Early attempts to estimate Austronesian language relationships using lexicostatistical methods (32) produced trees that were dramatically different from those obtained by linguists using the comparative method (33). In contrast, the Bayesian phylogenetic trees (Fig. 1 and fig. S5) we obtained from our basic vocabulary data were congruent with the traditional subgroups identified by phonological and morphological evidence, such as the loss of the Proto-Oceanic uvular trill *R in the Central Pacific subgroup (34) or the lowering of high vowels in morphemes identifying Central-Eastern Malayo-Polynesian (35). The trees support 26 of the 34 putative Austronesian language subgroups and linkages discussed in (28). Of the remaining seven unsupported groups, two are linkages that lack exclusively shared innovations (Central and Western Malayo-Polynesian), and one is only supported by a single sound change (East Formosan). The remaining five (Western Oceanic, Malayo-Chamic, Greater Central Philippines, Greater Barito, and Barrier Islands/North Sumatra) may be obscured in our analyses because of conflicting signals caused by undetected borrowing between neighboring languages. Our results place the Formosan languages of Taiwan at the base of the trees immediately after the outgroups (Fig. 1). Following these are the languages of the Philippines, Borneo/Sulawesi, Central Malayo-Polynesia, South Halmahera/West New Guinea, and the Oceanic languages. This chained topology is precisely the structure predicted by the pulse-pause scenario.

Fig. 1.

Map and maximum clade credibility tree of 400 Austronesian languages. The tree shows four major expansion pulses and two pauses in Pacific settlement. Branches colored red are those identified as having significant increases in language diversification rates. Major language subgroups are color-coded and labeled as follows: a, Outgroups (Buyang, Old Chinese); b, Formosan; c, Sama-Bajaw; d, Gorontalo-Mongondowic; e, Philippine; f, Barito; g, Malayo-Sumbawan; h, Greater South Sulawesi; i, Sangiric; j, Celebic; k, Bima-Sumba; l, Yamdena-North Bomberai; m, Central Maluku; n, Timor; o, South Halmahera-West New Guinea; p, Schouten (North New Guinea); q, Papuan Tip; r, Willaumez (Meso-Melanesian); s, North New Guinea; t, Admiralties; u, South-East Solomonic; v, Meso-Melanesian; w, Temotu; x, South Vanuatu; y, North Vanuatu; z, Loyalties/New Caledonia; A, Micronesian; B, Polynesian; and C, Eastern Polynesian.

» **Records supplied**
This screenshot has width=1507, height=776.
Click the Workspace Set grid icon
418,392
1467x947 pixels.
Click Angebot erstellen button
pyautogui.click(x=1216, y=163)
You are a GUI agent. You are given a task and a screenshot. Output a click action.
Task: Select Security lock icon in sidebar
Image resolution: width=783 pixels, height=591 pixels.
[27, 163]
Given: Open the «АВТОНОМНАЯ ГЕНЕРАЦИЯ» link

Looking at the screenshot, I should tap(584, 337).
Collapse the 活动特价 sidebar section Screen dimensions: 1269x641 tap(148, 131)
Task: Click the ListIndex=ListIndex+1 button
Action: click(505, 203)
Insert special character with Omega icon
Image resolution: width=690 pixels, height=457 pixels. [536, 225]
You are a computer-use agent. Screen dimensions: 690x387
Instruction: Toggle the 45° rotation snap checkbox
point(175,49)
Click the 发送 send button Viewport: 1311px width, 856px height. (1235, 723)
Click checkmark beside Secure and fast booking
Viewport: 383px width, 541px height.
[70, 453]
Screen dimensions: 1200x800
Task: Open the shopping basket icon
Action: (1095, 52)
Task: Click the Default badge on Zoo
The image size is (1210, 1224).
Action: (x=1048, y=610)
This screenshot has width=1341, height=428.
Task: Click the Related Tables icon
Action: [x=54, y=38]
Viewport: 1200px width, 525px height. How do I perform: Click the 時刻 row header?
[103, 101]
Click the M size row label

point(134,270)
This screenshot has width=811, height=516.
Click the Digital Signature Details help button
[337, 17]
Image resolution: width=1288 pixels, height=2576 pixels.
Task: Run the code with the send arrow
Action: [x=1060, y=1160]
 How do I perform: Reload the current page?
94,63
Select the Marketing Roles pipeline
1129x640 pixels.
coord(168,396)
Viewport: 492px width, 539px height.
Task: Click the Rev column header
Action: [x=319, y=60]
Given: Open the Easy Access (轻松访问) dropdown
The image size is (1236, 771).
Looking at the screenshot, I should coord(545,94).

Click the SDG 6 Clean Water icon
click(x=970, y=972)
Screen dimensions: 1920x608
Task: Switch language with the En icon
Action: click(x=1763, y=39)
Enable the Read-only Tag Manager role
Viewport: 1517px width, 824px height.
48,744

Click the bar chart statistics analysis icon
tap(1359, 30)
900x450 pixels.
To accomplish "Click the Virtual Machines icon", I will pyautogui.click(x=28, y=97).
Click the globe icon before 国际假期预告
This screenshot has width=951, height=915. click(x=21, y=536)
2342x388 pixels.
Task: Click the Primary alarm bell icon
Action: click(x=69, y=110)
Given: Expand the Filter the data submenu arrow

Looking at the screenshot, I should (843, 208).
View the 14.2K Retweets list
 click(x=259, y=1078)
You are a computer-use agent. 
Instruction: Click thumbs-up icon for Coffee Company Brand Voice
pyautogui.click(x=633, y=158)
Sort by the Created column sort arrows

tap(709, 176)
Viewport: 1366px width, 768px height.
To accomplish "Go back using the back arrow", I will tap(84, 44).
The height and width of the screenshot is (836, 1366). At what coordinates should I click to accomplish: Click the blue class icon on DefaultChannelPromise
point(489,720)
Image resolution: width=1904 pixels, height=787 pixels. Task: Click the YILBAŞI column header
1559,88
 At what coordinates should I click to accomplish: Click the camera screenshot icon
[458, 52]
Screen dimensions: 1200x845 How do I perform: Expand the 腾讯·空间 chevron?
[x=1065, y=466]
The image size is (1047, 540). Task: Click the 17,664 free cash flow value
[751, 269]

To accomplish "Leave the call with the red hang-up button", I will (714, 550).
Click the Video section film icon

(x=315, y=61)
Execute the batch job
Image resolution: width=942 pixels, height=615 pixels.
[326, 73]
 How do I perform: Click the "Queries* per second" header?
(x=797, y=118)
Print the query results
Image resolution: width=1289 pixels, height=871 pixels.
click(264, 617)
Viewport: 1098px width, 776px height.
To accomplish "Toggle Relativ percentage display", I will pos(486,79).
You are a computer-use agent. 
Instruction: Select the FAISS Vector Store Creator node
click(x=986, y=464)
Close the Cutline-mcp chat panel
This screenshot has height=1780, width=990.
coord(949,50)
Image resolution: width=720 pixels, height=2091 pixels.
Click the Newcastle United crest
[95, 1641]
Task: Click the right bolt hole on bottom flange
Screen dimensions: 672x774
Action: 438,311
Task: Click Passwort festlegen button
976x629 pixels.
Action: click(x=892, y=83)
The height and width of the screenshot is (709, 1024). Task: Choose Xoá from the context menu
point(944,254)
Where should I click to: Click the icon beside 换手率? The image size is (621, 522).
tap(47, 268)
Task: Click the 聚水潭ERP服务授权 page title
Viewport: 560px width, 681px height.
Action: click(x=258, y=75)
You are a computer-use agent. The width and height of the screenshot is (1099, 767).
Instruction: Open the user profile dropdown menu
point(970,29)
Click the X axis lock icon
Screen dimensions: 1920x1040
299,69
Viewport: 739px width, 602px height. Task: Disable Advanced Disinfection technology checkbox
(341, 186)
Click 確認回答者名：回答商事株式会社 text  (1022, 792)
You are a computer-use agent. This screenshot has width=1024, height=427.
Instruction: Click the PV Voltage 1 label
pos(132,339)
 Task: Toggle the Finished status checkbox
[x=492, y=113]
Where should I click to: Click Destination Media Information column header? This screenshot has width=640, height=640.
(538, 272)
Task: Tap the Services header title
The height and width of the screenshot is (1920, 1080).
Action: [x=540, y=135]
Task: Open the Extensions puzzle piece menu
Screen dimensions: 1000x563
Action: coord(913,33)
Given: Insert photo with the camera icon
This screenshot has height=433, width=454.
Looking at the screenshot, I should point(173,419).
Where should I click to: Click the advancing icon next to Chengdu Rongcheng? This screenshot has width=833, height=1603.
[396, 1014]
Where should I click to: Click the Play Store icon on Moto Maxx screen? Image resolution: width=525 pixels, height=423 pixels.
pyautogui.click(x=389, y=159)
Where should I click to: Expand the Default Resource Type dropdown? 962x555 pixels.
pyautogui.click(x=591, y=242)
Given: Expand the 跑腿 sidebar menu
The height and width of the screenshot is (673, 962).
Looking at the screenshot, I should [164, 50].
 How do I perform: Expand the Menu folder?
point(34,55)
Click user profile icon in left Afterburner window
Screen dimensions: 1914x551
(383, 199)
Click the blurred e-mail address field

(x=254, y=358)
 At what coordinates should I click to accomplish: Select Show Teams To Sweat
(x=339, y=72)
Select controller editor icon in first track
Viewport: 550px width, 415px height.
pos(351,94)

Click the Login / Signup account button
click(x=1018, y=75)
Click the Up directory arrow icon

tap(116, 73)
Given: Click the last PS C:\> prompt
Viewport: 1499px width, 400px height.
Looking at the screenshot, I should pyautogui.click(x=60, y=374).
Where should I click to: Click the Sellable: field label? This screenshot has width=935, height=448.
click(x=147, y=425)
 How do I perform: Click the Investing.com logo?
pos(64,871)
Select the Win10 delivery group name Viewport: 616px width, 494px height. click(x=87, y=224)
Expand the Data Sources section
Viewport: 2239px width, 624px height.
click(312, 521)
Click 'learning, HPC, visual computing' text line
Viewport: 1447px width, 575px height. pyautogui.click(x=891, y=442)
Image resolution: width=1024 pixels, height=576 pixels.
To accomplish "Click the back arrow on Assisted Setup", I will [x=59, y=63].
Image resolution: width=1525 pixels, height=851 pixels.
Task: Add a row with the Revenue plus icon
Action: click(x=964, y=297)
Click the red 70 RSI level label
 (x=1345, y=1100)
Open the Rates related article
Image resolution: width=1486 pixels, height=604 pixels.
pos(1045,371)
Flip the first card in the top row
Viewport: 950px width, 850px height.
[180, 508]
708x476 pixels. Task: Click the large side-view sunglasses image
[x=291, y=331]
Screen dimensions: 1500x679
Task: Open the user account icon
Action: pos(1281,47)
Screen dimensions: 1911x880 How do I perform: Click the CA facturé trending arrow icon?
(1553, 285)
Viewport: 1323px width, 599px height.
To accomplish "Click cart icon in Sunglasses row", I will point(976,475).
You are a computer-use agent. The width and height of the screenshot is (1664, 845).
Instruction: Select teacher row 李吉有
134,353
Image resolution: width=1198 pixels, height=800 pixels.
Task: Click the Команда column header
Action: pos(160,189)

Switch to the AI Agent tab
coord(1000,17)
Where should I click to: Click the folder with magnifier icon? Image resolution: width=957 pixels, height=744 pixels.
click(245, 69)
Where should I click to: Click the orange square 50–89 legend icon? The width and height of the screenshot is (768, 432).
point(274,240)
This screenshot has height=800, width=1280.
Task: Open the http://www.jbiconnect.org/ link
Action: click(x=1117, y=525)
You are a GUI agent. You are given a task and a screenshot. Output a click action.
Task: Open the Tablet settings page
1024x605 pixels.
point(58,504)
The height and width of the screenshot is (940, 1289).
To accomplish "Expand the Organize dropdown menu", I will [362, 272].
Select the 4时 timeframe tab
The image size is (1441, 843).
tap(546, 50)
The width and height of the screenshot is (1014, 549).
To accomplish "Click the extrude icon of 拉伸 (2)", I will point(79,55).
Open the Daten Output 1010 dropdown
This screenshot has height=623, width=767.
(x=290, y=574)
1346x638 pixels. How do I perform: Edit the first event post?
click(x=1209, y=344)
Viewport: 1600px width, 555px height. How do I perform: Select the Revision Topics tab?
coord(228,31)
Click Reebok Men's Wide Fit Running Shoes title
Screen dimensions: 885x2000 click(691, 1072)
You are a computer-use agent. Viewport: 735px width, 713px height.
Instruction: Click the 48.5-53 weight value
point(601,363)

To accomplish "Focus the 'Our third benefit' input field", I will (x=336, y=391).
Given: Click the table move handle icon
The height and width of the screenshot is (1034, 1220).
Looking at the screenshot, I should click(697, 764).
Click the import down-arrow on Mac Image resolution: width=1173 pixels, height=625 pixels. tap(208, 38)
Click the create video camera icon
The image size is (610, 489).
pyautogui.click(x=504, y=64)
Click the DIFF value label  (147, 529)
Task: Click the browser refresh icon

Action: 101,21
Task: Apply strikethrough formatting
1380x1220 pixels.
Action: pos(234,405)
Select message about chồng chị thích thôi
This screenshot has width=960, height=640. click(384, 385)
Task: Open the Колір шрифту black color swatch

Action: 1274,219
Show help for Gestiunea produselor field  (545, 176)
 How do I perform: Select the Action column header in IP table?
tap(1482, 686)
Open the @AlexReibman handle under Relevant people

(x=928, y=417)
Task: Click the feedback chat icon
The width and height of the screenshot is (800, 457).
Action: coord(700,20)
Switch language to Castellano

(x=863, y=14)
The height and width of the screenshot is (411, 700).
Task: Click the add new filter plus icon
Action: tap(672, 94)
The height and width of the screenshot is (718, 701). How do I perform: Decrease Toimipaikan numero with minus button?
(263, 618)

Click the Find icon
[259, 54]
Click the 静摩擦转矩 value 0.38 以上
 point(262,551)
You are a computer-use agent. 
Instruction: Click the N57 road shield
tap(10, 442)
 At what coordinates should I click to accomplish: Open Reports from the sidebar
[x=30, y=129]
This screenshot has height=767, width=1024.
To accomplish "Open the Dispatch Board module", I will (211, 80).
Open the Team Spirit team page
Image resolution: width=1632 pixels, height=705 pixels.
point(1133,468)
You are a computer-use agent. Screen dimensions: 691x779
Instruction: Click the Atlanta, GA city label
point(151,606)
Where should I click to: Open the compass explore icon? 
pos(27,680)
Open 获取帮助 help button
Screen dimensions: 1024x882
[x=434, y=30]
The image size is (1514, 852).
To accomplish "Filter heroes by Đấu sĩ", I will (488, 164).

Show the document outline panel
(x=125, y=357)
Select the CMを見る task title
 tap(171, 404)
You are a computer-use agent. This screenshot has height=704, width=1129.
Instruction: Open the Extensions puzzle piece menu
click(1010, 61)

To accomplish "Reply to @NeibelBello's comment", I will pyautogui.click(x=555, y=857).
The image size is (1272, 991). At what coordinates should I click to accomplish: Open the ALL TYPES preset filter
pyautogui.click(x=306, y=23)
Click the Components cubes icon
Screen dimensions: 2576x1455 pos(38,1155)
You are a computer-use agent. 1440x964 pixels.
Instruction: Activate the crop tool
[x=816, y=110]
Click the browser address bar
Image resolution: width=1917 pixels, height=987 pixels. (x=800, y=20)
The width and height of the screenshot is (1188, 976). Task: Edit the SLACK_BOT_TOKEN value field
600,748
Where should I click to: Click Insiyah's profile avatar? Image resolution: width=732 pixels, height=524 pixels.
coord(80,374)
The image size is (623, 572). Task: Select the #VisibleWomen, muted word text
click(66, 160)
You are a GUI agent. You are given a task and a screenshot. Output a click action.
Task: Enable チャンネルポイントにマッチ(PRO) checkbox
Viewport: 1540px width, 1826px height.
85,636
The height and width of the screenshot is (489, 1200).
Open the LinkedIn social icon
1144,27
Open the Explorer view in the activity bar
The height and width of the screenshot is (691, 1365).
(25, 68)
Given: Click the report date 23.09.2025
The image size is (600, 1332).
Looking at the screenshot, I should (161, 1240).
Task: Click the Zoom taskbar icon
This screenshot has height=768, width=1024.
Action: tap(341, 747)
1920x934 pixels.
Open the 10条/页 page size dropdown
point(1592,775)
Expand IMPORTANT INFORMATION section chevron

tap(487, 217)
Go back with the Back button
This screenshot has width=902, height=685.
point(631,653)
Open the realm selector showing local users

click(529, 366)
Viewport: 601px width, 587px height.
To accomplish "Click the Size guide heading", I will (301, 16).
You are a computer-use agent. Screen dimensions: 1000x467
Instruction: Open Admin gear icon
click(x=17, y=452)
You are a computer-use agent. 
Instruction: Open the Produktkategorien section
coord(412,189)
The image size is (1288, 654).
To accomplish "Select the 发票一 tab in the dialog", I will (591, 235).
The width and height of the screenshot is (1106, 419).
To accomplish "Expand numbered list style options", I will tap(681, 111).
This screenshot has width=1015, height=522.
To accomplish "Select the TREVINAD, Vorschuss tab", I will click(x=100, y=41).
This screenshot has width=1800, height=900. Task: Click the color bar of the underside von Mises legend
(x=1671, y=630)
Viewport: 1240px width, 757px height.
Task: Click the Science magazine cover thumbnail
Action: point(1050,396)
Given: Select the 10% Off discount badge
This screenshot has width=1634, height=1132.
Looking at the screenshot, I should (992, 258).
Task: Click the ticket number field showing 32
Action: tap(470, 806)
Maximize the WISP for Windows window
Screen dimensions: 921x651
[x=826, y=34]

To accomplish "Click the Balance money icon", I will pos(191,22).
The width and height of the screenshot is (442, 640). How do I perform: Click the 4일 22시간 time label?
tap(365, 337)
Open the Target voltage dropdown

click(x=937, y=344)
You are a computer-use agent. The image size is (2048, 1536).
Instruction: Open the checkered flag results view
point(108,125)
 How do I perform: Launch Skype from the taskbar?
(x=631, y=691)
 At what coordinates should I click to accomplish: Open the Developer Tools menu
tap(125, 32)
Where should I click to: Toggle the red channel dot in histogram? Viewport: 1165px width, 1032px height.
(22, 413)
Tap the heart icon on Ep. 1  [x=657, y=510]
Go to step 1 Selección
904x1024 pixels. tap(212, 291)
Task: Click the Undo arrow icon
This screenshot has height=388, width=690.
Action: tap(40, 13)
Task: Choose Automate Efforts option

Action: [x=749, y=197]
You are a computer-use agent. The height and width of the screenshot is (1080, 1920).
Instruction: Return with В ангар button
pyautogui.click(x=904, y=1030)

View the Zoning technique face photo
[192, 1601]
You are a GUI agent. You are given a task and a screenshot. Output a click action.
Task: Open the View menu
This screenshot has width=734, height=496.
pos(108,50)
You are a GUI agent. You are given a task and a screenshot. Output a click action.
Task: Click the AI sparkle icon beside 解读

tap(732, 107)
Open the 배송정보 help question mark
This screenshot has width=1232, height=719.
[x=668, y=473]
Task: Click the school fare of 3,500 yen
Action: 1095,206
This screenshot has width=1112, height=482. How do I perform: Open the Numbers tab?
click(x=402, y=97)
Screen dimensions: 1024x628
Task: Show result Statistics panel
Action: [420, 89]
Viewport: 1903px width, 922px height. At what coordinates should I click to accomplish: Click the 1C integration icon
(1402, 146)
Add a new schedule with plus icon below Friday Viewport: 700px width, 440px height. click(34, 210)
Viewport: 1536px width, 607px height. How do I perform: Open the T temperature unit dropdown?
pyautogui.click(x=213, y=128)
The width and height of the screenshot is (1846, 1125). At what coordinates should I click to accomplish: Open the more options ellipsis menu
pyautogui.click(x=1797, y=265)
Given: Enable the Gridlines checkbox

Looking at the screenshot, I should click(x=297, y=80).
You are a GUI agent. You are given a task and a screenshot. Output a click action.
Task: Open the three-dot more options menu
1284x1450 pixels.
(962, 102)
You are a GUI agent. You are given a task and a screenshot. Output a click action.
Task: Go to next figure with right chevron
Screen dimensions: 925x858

» **Set of tasks**
• 1. In the text on Austronesian language trees, which languages sit at the base of the trees immediately after the outgroups?
• 2. In the text on Austronesian language trees, which groups may be obscured by conflicting signals from undetected borrowing between neighboring languages?

» **Solutions to each task**
• 1. The Formosan languages of Taiwan.

• 2. Western Oceanic, Malayo-Chamic, Greater Central Philippines, Greater Barito, Barrier Islands/North Sumatra